L’attuale Radio Città del Capo ora ha sostanzialmente due padroni: uno di minoranza, Open Group, e uno di maggioranza, coop Mandragola, tutti e due soci per quota di NetLit srl. I due padroni di RCdC però, negli ultimi tempi, hanno evidentemente cominciato a farsi la guerra tra loro.
E così si arriva al comunicato del 4 gennaio scorso, firmato dai redattori e fatto proprio dal direttore e dal caporedattore di RCdC, nominati da Open Group, che si scagliano contro l’AD di NetLit Renato Truce (coop Mandragola) accusandolo di voler “zittire” Radio Città del Capo” e smantellare l’emittente.
L’AD Truce risponde al comunicato dei redattori parlando di “fake news”.

Anche Open Group (che si era defilata) è costretta a farsi fa viva, diffondendo un comunicato in cui si parla di un “forte dissenso interno sulla gestione della radio nei confronti del socio di maggioranza”, anche se poi Open Group mette le mani avanti affermando cdi essere ormai solo un socio di minoranza che “nulla può fare”.
Insomma volano gli stracci…
La realtà è che le voci libere della radio, molti delle quali appartenenti al gruppo storico fondatore di RCdC, da diverso tempo sono state mandate via o si sono dimesse, nel silenzio generale della politica e della città.
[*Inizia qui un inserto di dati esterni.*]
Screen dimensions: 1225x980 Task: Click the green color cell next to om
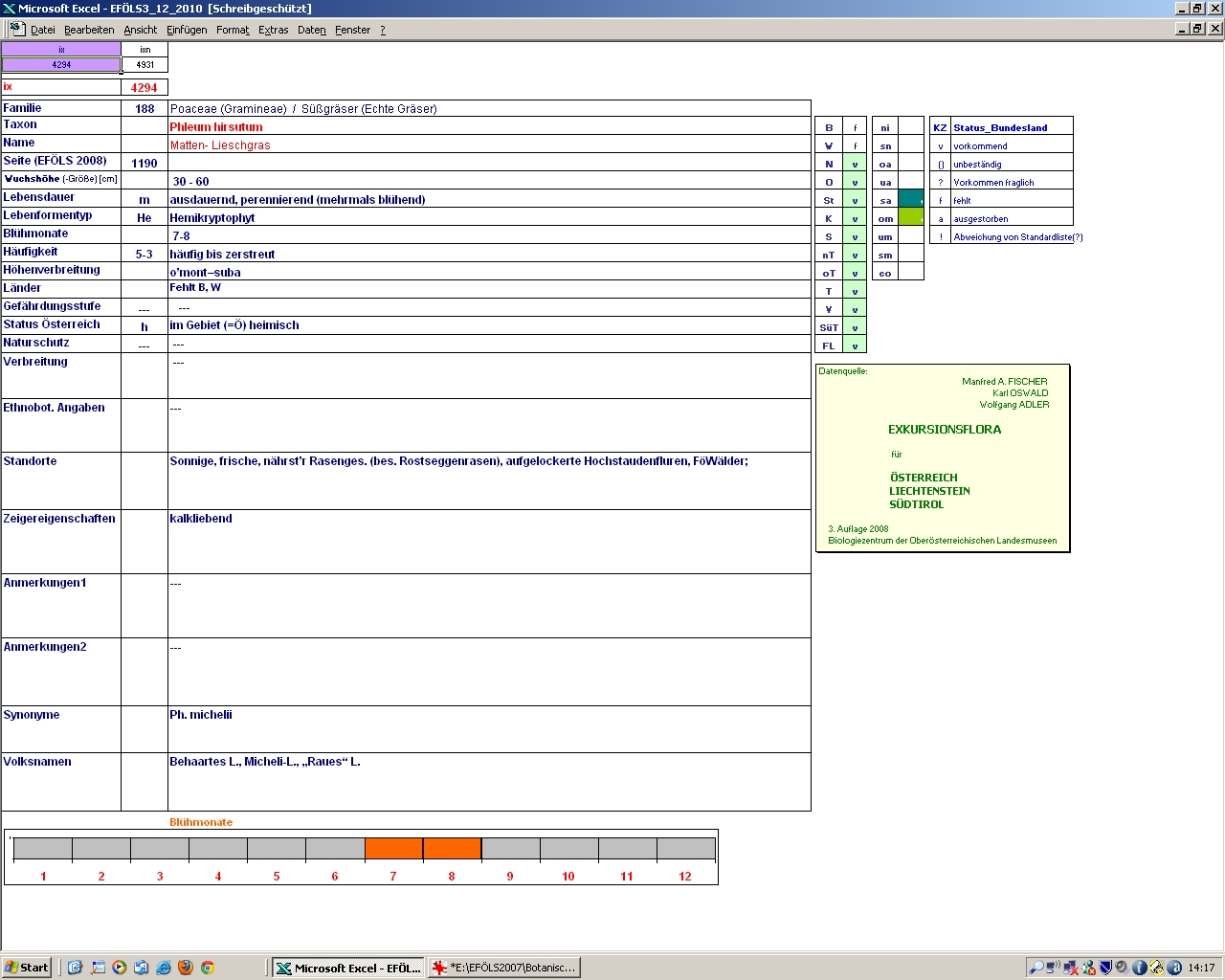[x=911, y=218]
E che Open Group, se veramente teneva alla testata e all’informazione, visto che vanta fatturati milionari, poteva tranquillamente evitare di esternalizzare la radio per poi piangere lacrime di coccodrillo.
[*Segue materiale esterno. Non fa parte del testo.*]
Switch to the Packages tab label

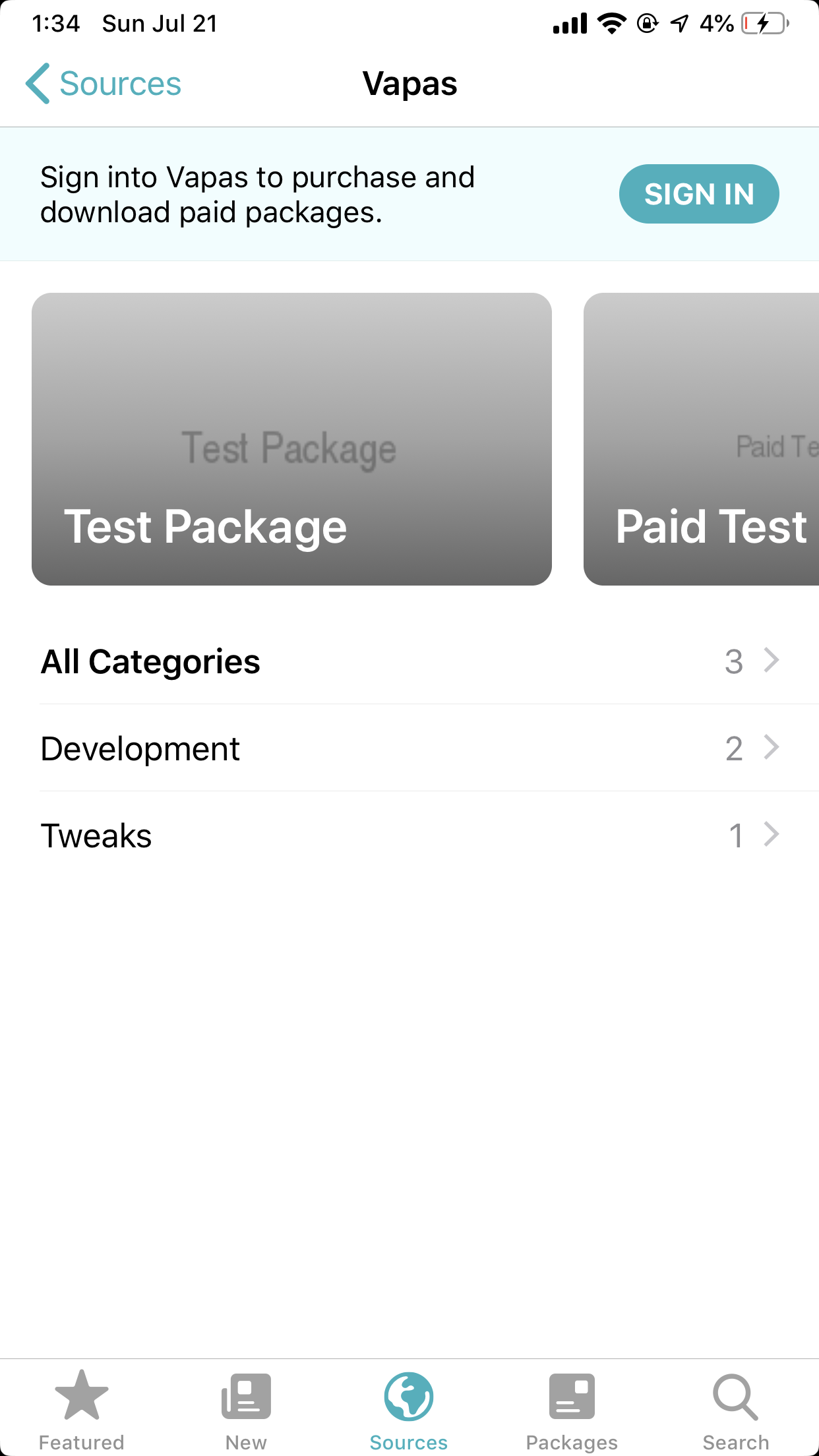tap(572, 1442)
Quest’ultima vertenza, dunque, più che uno scontro in nome della libertà d’informazione sembra essere una fine annunciata: un dissidio tra componenti che, a vario titolo e con varie responsabilità si sono adoperate tutte, nel tempo, per disfarsi della “patata bollente”, eliminando di fatto ogni residua indipendenza editoriale di Radio Città del Capo.

Nessuno si augura certo la chiusura dell’emittente e i licenziamenti, eventualità peraltro smentita dallo stesso editore. Ma il continuo richiamarsi alla radio “libera e indipendente” (del tempo che fù..) appare più che altro un artificio mediatico e retorico per attrarre l’attenzione, più che una sincera volontà di rilancio.
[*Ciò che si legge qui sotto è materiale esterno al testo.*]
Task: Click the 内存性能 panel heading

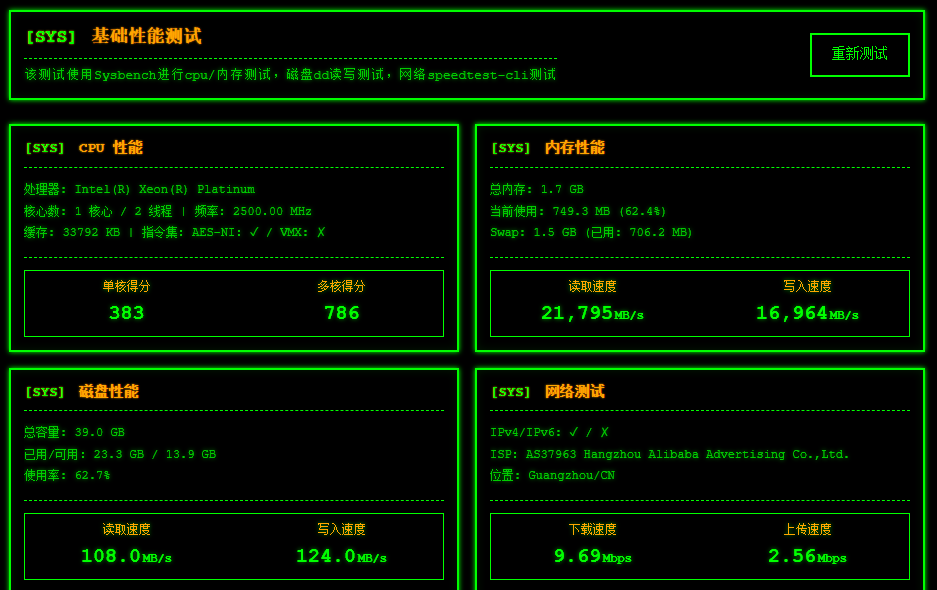Action: [574, 148]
Radio Città del Capo è stata veramente, per anni, a Bologna, un bene comune: per la qualità dei suoi programmi e per l’appoggio finanziario che riceveva dalla sua comunità di ascoltatori-abbonati, un patrimonio unico che è stato colpevolmente dissolto.

Insomma, c’era una volta una radio veramente“libera e indipendente”: ma forse ha già cessato di esserlo da molto tempo.